**Aim of the exercise:** Quote the lines exactly, beginning with the line containing "Where should I click to: Click" and continuing through the line containing "point(159,991)". Omit the pictures from your answer.

#### Supplied material ####

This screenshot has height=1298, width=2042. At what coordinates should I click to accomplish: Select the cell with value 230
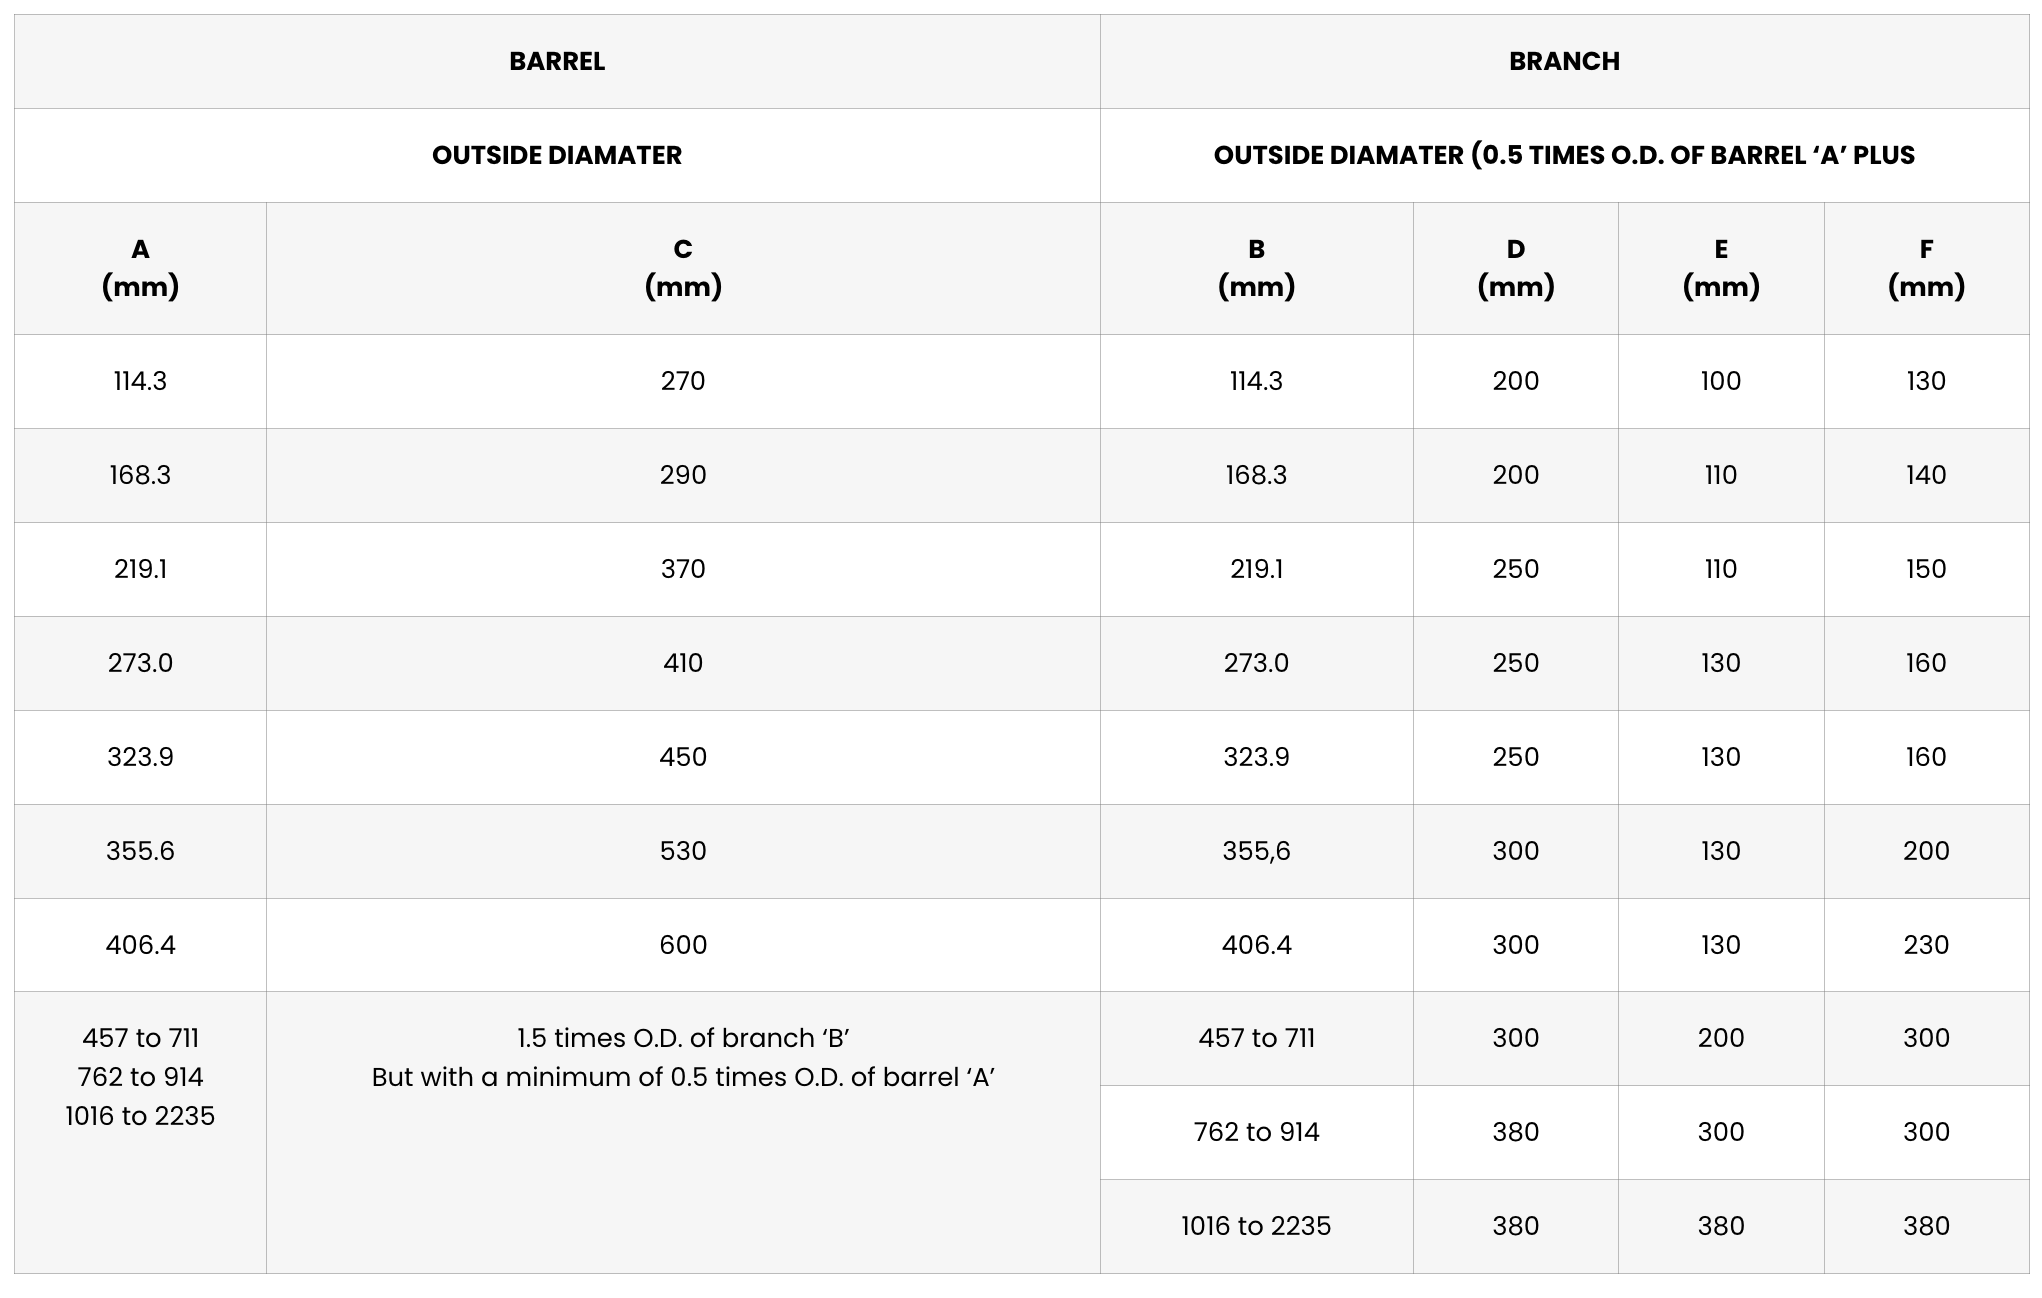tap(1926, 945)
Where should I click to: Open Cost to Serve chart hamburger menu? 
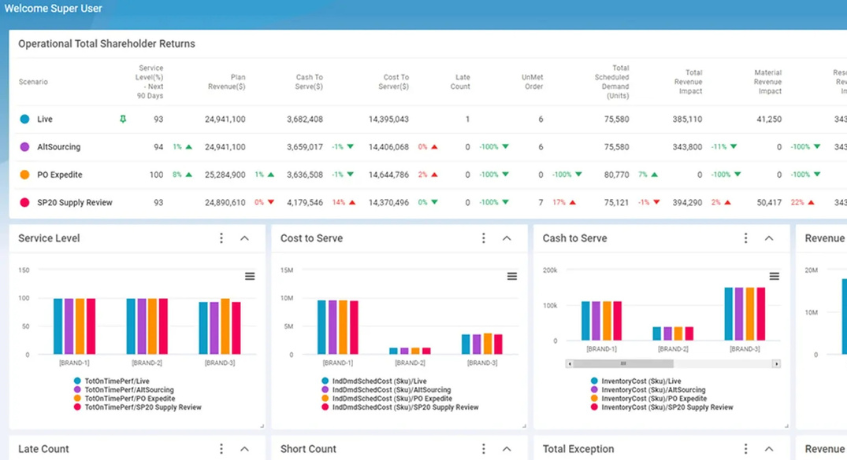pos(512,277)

####
#### Supplied material ####

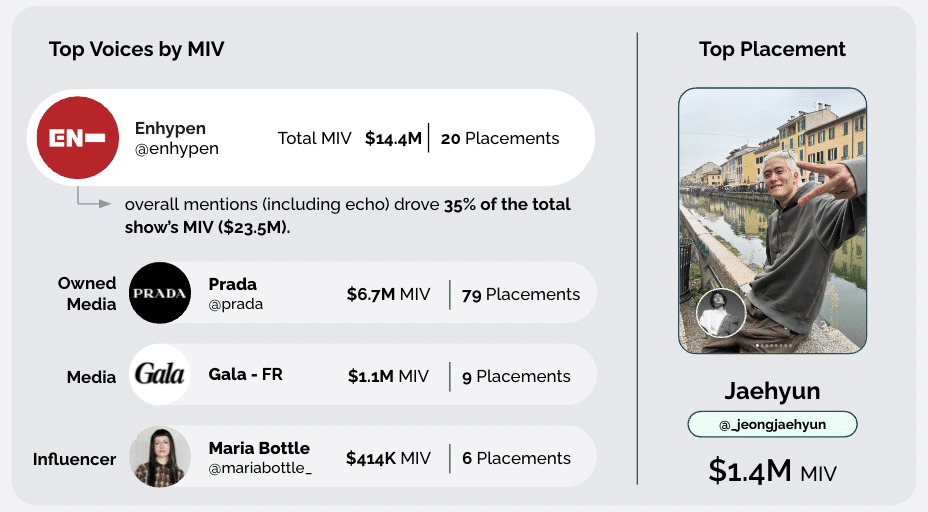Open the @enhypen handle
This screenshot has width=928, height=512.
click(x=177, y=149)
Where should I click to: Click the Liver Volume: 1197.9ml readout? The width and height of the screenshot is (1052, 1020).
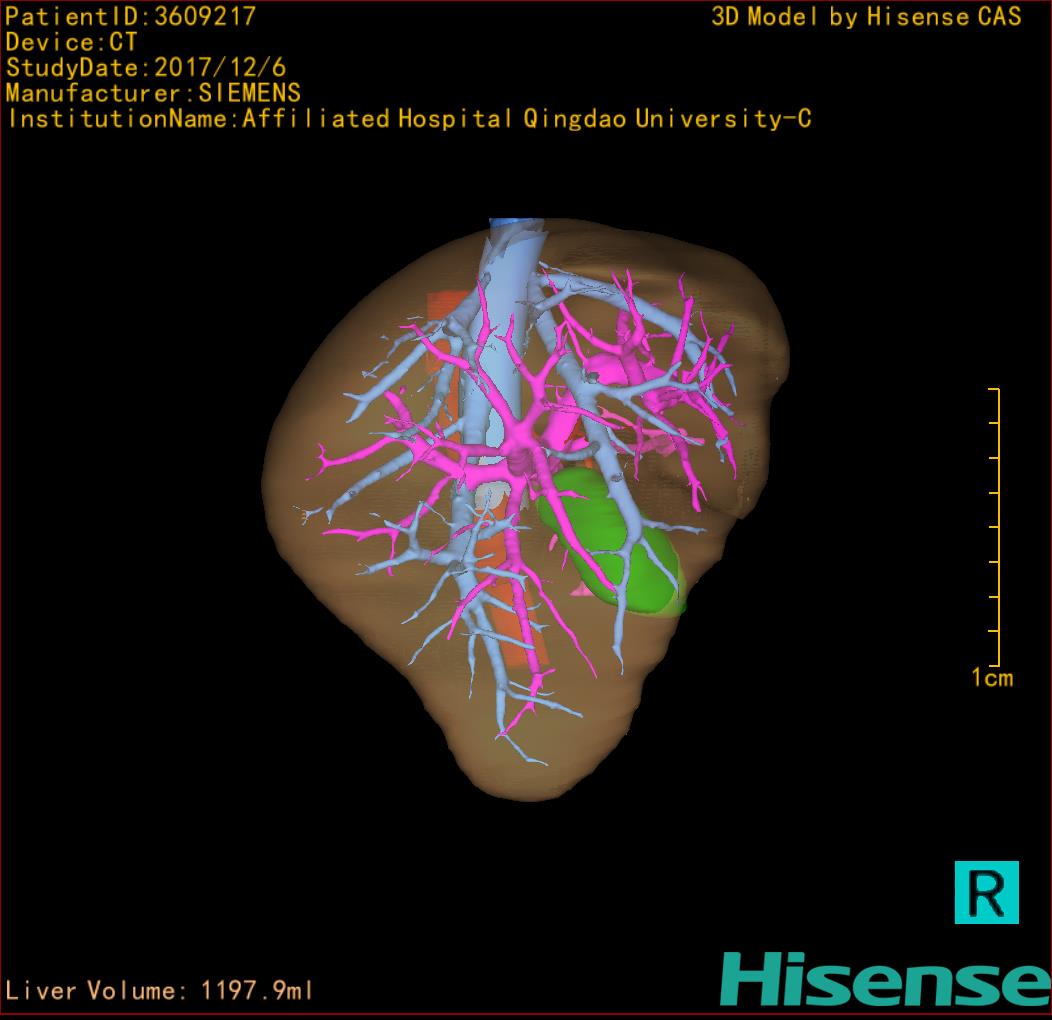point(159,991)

####

**Solution:**
Where should I click to: Click the Liver Volume: 1197.9ml readout? The width and height of the screenshot is (1052, 1020).
point(159,991)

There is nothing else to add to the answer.